Goal:
Answer these questions from the blog post about the new Yahoo Mail:
1. For how long has the writer had an email account with Yahoo?
2. Which browser and version did the writer use when the Overview page was shown in too narrow a window?
3. Which three improvements are named under the "Awesome Features" tab of the Overview page?

Document extract:
══════
10 Unanswered Questions About the New Yahoo Mail

Recently, I got an email from Yahoo saying that I would be required to upgrade to the new Yahoo Mail in about a month.

This led me to a series of questions, which, alas, are not answered on the Overview or Mail Help pages I was directed to.

1. Why do I have to agree to the upgrade? If Yahoo can upgrade its mail to be better, why not just do it without requiring me to do anything? Wouldn’t that be better?

OK, so that’s three questions. And actually, there is an answer here. It says, “Due to the new and exciting features within Yahoo! Mail”. But…which features? As I’ll be mentioning below, many of the “features” you talk about are actually just improvements to the service, not features per se, which you shouldn’t need my permission to roll out. So: why? And will I get a straight answer to this question anywhere on your website?

2. Why does your Overview page prominently feature useless Flash videos that don’t tell me anything? Aren’t you trying a little too hard here?

3. Under the “Awesome Features” tab of the Overview page, you mention faster email, better spam protection, and unlimited storage. All for the good, but why did I have to wait until now for these improvements? And as part of this mysterious “upgrade”? I’ve had an email account with you for 10 years, for crying out loud. Is this the first time you’ve made any of these things better? Or are you really just throwing those in to sweeten the “upgrade” I haven’t agreed to yet?

4. Why does the new web email interface, which you tout heavily on the Overview page, look almost as ugly as the current interface? (Now with more purple!) Why do your video tutorials take great pains to crop out the areas of the interface where ads normally reside? Even if the new interface were bee-yootiful, if it had the vast number of ugly ads that festoon the old interface, it would be an unpleasant experience regardless.

5. If these new web abilities of your email are so great, why can’t you get the HTML of your own Overview page right? Here’s how it acts in Safari 5.0.5 if you make the window too narrow:

Before:
Space below selected 'Faster Email' tab has purple background and promotional contents.
After:
Space below selected 'Faster Email' tab is just blank and gray, with just the edge of a purple box all the way to the right.

And here’s a bit more tomfoolery I found:
White promotional text on top of other white promotional text, a big mess, on a purple background. The only clear text is at the end, which says, 'Everybody's happy.'

6. You mention a new Mobile interface, but never quite get around to mentioning on the Overview page that this is a web interface, not a native interface. What’s going to happen with the native iOS Yahoo mail? Anything? If not, can’t I just keep using that rather than agreeing to this “upgrade”? You mention waaaaay at the bottom of your “Emailing: The Basics” help page that, “If you upgrade to Yahoo Mail Beta, your experience using Yahoo Mail on your mobile device will not be affected”. But (a) that doesn’t answer my question, and (b) why the heck is a question like that on a “The Basics” page which is mostly about the nuts and bolts of using the email interface? Are you maybe trying to hide it?
══════
Data segment:
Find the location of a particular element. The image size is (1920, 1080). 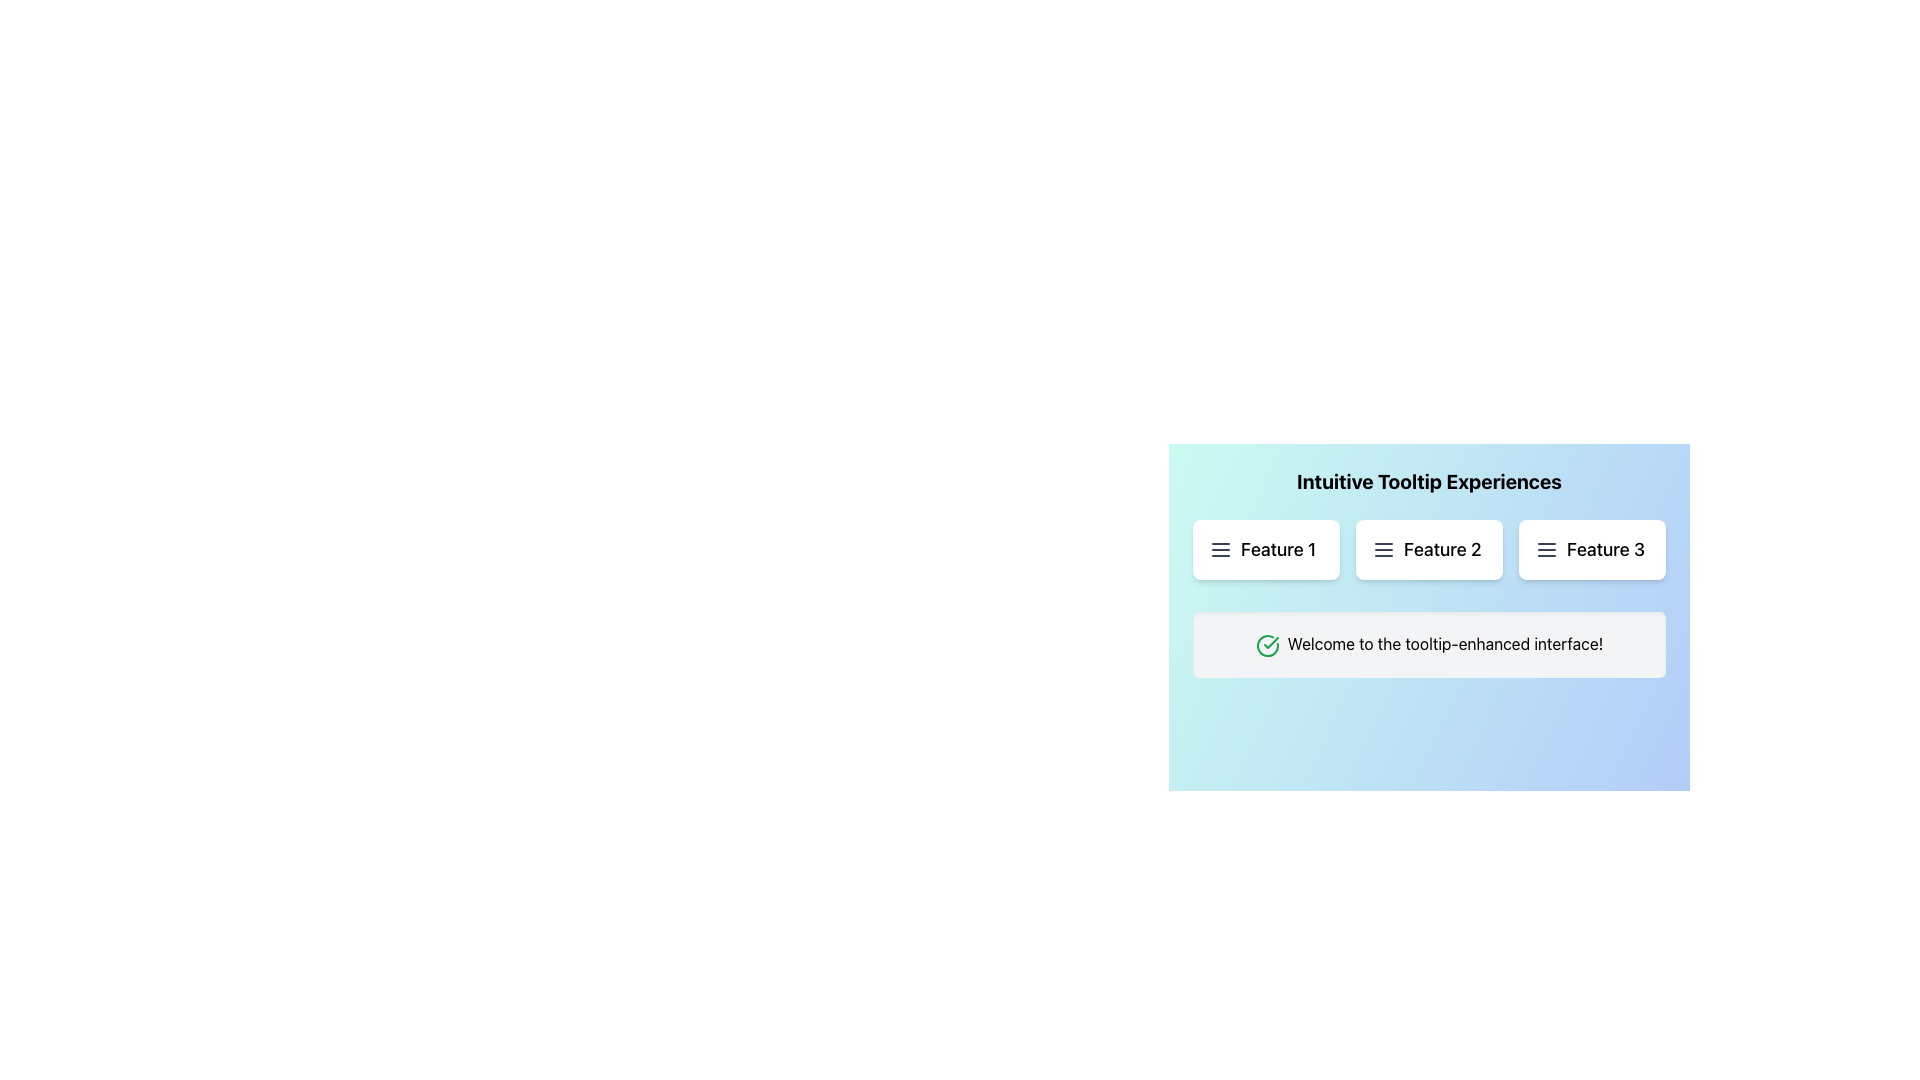

the menu icon represented by three horizontal lines, styled in gray, located to the left of the text 'Feature 1' is located at coordinates (1219, 550).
══════
Worked answer:
1. 10 years.
2. Safari 5.0.5.
3. Faster email, better spam protection, and unlimited storage.